Content starts

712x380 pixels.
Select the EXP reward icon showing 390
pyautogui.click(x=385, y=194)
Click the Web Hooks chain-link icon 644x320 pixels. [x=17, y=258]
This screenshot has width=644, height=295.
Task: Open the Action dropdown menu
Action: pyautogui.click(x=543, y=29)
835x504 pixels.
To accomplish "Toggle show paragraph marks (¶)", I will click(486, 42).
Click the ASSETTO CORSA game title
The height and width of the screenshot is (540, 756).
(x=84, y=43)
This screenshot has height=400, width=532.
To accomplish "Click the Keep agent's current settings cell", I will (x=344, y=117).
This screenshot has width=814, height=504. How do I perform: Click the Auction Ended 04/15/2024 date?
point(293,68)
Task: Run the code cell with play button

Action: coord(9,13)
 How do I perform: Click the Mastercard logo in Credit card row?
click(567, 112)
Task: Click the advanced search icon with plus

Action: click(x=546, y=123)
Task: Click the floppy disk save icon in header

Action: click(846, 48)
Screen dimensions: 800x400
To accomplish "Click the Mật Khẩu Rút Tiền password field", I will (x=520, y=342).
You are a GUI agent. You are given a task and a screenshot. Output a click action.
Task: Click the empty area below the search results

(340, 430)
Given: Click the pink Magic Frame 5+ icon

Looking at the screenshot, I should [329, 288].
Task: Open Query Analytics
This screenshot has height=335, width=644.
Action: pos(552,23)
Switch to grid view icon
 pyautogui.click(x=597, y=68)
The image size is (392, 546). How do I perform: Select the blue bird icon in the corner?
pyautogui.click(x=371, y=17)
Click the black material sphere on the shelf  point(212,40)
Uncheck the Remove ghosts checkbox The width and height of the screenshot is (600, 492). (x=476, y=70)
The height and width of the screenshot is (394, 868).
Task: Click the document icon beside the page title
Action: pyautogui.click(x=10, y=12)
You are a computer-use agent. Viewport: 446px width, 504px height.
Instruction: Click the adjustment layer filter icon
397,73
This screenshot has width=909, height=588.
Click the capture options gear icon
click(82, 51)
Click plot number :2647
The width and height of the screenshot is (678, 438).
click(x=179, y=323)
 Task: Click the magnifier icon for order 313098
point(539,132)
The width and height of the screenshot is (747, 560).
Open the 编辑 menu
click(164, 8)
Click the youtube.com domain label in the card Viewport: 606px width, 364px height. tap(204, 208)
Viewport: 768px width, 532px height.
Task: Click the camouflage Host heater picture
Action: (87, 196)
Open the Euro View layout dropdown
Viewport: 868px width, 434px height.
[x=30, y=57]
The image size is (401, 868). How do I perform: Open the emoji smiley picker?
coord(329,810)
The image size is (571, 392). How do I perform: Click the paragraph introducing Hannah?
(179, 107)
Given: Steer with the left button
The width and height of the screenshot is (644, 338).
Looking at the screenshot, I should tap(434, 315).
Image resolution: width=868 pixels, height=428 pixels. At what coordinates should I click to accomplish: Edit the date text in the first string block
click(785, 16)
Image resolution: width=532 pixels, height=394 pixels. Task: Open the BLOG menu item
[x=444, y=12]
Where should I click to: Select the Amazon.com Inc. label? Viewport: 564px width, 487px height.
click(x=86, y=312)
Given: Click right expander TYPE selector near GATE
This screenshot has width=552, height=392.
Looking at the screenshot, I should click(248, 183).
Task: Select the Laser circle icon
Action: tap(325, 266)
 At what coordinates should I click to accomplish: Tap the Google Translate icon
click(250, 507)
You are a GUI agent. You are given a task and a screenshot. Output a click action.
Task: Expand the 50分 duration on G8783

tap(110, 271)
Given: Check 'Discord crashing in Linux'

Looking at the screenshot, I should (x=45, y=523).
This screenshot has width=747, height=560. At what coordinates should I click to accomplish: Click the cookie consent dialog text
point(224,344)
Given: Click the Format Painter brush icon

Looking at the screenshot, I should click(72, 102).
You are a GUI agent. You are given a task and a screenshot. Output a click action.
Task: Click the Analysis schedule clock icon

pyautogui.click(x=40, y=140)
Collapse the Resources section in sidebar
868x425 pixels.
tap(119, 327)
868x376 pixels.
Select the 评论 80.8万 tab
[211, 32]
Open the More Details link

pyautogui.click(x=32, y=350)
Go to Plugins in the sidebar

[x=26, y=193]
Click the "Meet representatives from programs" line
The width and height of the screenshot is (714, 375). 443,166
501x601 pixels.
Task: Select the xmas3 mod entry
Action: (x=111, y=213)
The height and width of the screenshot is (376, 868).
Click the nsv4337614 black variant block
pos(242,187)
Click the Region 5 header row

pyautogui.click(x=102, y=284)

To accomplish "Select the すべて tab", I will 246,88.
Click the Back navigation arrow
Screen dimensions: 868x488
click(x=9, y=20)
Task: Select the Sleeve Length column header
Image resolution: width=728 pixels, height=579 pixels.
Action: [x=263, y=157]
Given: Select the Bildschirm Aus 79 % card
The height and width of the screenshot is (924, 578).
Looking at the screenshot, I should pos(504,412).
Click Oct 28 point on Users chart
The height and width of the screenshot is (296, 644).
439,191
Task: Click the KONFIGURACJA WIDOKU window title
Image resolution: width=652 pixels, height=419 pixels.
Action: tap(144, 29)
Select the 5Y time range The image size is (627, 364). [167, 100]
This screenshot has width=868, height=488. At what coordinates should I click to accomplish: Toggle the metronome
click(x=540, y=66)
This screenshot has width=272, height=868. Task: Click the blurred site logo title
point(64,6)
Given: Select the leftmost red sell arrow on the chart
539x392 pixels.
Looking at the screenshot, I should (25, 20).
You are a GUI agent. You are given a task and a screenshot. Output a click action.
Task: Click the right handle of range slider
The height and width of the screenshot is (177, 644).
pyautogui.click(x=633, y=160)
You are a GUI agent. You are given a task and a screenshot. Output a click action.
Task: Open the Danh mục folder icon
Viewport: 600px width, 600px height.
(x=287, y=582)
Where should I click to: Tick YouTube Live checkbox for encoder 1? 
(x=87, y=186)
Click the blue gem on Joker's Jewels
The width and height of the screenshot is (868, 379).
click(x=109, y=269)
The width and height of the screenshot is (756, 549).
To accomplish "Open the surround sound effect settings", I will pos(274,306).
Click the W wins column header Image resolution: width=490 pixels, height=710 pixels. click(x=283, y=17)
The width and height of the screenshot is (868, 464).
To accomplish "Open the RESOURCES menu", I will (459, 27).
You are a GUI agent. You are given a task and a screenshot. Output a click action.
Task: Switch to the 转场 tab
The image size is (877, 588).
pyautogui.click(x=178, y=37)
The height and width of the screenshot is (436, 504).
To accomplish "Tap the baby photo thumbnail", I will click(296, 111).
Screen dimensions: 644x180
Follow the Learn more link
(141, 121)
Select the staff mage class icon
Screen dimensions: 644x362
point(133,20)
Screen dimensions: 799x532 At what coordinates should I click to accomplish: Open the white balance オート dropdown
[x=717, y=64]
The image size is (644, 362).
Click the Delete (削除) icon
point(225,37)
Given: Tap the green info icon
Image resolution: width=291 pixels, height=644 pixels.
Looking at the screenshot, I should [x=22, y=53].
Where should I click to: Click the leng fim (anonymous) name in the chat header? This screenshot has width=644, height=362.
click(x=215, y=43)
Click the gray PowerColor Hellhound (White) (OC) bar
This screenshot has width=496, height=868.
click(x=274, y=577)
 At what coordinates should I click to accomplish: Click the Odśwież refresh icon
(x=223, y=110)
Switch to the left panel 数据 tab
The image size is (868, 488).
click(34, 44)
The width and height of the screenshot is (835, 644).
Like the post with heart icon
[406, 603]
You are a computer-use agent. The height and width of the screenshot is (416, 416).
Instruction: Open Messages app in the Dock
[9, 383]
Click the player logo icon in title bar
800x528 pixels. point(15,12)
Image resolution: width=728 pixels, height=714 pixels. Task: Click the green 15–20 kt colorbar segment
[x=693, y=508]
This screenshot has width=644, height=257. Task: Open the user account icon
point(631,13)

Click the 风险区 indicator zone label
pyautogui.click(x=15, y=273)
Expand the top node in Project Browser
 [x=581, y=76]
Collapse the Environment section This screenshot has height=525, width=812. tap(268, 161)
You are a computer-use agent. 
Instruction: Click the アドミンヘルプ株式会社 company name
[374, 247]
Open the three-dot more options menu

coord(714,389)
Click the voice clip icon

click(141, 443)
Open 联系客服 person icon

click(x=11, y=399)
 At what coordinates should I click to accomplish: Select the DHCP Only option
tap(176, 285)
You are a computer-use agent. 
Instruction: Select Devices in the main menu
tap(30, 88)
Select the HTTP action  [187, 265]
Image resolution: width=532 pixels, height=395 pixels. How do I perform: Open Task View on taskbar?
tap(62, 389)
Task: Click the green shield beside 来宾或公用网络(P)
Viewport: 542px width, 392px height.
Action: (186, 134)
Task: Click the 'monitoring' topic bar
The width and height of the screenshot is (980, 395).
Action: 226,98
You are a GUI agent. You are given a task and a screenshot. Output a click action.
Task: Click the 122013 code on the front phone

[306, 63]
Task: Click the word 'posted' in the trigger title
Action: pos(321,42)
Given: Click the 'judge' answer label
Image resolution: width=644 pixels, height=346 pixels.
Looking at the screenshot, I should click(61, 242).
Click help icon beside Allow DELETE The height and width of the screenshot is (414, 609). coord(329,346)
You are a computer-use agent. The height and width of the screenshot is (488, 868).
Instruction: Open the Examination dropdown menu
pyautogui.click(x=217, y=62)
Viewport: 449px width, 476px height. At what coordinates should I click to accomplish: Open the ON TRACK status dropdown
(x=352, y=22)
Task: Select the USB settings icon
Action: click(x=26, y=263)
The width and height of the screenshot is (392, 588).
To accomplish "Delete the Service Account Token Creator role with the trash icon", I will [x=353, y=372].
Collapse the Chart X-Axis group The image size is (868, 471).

Content ends

## Task details
The answer is the lines above between the line holding "Task: Open Query Analytics" and the line holding "Click the black", inclusive, each written out exactly, and no others.

## Exercise output
Task: Open Query Analytics
This screenshot has height=335, width=644.
Action: pos(552,23)
Switch to grid view icon
 pyautogui.click(x=597, y=68)
The image size is (392, 546). How do I perform: Select the blue bird icon in the corner?
pyautogui.click(x=371, y=17)
Click the black material sphere on the shelf  point(212,40)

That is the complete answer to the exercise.